Here's a rundown of the seven most likely ways our world could crumble right on schedule.
What did for the dinosaurs could do for us, too. Objects fall to Earth from space every day, but most of them are small enough to burn up on entry to the atmosphere or fall where nobody is around to notice. An asteroid big enough to wipe out civilisation on Earth, experts agree, would need to be at least a mile across — and that kind of impact only happens once every 10 million years or less.
For what it's worth, it's thought the dinosaurs were wiped out by an asteroid six miles across. On the off-chance that NASA's failed to spot a rock that size hurtling towards the planet, physicists have worked out that it would be impossible to nuke an Earth-killing asteroid — so it really would be curtains.
People seem to have forgotten about the nuclear threat since the end of the Cold War — but the risk remains. In 2008, Physics Today published an article that explained the consequences of nuclear war. It concluded that 100 nuclear bombs would bring about a "nuclear winter" featuring the lowest temperatures in 1,000 years, while 1,000 of things would "likely eliminate the majority of the human population."

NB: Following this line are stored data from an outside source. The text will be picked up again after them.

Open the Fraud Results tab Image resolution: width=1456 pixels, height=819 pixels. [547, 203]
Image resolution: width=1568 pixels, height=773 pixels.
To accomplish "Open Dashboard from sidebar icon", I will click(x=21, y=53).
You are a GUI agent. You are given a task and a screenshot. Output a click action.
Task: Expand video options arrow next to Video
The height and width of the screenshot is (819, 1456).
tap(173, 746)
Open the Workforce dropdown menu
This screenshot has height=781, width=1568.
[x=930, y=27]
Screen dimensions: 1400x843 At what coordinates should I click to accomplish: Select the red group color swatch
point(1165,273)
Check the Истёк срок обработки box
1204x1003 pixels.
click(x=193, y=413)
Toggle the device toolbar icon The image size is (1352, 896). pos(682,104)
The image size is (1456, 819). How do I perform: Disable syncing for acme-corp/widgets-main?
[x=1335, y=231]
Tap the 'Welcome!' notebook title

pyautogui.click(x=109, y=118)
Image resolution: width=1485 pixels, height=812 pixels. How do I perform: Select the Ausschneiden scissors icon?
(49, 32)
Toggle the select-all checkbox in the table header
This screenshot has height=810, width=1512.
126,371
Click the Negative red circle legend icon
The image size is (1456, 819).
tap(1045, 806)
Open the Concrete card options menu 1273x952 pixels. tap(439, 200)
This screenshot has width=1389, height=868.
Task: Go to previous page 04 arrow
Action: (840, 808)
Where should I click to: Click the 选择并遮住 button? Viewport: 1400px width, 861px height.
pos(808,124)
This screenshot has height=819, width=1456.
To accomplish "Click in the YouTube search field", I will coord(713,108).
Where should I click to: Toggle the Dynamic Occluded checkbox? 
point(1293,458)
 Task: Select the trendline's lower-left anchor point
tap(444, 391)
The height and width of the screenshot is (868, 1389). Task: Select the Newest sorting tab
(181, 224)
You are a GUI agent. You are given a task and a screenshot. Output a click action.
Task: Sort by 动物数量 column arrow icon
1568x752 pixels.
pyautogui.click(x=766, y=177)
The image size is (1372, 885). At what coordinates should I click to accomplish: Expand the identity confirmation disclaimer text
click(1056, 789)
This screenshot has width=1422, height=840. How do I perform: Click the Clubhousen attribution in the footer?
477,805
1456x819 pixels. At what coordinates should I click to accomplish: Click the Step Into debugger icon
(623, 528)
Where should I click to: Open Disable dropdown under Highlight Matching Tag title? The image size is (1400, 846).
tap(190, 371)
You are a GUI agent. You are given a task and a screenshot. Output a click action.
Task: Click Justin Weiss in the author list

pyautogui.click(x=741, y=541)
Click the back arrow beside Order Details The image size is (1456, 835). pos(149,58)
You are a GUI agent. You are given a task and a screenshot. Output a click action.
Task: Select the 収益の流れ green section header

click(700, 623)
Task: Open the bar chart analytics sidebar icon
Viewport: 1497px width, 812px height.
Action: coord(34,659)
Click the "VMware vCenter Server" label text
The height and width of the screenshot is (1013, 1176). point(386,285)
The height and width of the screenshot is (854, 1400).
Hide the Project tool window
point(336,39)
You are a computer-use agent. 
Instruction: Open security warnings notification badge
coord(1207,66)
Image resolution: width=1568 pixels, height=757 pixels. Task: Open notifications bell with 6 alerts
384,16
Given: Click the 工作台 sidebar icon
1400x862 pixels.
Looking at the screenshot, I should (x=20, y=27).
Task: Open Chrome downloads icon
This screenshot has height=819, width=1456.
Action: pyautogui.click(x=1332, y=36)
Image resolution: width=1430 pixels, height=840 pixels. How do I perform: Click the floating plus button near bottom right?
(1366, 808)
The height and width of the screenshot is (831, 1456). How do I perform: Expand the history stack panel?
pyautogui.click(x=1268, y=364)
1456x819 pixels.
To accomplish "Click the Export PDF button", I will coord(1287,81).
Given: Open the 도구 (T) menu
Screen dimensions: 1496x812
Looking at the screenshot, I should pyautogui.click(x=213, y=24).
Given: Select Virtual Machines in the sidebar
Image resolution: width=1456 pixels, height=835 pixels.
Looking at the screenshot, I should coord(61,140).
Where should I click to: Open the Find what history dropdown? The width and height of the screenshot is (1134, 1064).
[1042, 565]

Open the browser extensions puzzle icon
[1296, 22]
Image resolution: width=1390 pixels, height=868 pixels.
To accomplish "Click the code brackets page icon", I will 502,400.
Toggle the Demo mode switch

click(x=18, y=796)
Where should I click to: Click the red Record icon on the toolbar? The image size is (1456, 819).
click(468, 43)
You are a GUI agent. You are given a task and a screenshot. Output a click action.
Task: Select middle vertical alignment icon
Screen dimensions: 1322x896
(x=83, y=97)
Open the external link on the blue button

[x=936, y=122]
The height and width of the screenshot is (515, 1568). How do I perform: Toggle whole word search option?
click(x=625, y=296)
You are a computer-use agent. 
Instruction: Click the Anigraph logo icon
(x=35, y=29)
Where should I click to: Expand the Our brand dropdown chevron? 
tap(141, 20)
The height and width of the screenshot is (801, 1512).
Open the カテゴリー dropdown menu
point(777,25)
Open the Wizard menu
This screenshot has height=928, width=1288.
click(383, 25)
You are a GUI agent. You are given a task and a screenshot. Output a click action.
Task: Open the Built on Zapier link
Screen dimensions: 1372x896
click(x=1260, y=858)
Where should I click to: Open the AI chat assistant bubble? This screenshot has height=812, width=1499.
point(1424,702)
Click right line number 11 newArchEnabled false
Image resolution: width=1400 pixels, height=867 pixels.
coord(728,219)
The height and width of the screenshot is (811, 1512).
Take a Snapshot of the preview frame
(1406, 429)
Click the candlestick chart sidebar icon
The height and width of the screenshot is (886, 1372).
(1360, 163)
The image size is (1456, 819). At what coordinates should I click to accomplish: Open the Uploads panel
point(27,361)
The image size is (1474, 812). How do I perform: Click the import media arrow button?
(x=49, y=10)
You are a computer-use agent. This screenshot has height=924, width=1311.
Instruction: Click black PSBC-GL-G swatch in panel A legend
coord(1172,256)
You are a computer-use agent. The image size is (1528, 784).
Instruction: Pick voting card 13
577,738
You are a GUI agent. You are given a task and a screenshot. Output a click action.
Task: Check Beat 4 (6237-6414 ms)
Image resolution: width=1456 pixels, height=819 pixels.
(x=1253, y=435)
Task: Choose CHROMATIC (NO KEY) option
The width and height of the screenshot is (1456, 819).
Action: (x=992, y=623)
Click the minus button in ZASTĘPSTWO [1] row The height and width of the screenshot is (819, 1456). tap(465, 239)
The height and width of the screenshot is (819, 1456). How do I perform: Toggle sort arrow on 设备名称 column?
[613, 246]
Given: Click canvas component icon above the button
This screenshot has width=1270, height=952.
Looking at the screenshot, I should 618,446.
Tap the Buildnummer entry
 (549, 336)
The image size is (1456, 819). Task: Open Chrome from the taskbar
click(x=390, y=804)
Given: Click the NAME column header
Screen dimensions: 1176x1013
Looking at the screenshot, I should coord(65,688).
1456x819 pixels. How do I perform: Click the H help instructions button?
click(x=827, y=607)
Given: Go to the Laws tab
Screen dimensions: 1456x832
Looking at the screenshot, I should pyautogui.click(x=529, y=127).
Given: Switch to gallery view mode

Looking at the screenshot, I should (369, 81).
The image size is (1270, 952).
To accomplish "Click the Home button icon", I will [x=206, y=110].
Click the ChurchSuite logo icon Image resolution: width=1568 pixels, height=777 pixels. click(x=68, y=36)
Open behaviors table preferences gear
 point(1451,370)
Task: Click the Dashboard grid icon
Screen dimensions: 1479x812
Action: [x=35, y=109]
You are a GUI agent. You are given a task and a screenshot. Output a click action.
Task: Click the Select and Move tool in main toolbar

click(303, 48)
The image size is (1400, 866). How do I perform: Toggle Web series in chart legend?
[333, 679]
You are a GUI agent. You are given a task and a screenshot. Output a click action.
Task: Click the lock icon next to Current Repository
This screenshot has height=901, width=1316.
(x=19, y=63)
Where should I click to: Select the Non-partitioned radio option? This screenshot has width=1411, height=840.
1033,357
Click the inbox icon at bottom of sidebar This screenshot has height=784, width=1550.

Now might be good time to point out that more countries than ever have nuclear weapons at their disposal: currently, nine countries are known to have nuclear capabilities, but only five of them are members of the safeguarding Nuclear Non-Proliferation Treaty. With North Korea throwing rockets into the air like confetti, the nuclear threat is as present as ever.
If you thought the 2010 eruptions of Eyjafjallajökull in Iceland caused problems, think again. Over two million years ago, a massive volcanic eruption — which happened where Yellowstone National Park now stands — produced 600 cubic miles of dust and ash. For some perspective, that's 10,000 times worse than Eyjafjallajökull. All it would take to bring the planet to its knees would be a couple of such eruptions in close succession. And the next Yellowstone super eruption is closer than you think.
It might sound like something straight outta Hollywood, but biological warfare poses a very real and dangerous threat. Anthrax may have been wildly hyped in the past, but in reality it remains an effective means of taking out large swathes of the population. Weaponised in the form of aerosol particles of 1.5 to 5 microns, it could cause fatalities in 90 per cent of the population. Things don't stop at toxins like anthrax, either; bear in mind that — even though it might take more than a day — an engineered avian flu could kill half the world's humans. A cursory glance at a list of — officially recognised — institutions involved in biological warfare research suggests that this is something that we should definitely be worried about.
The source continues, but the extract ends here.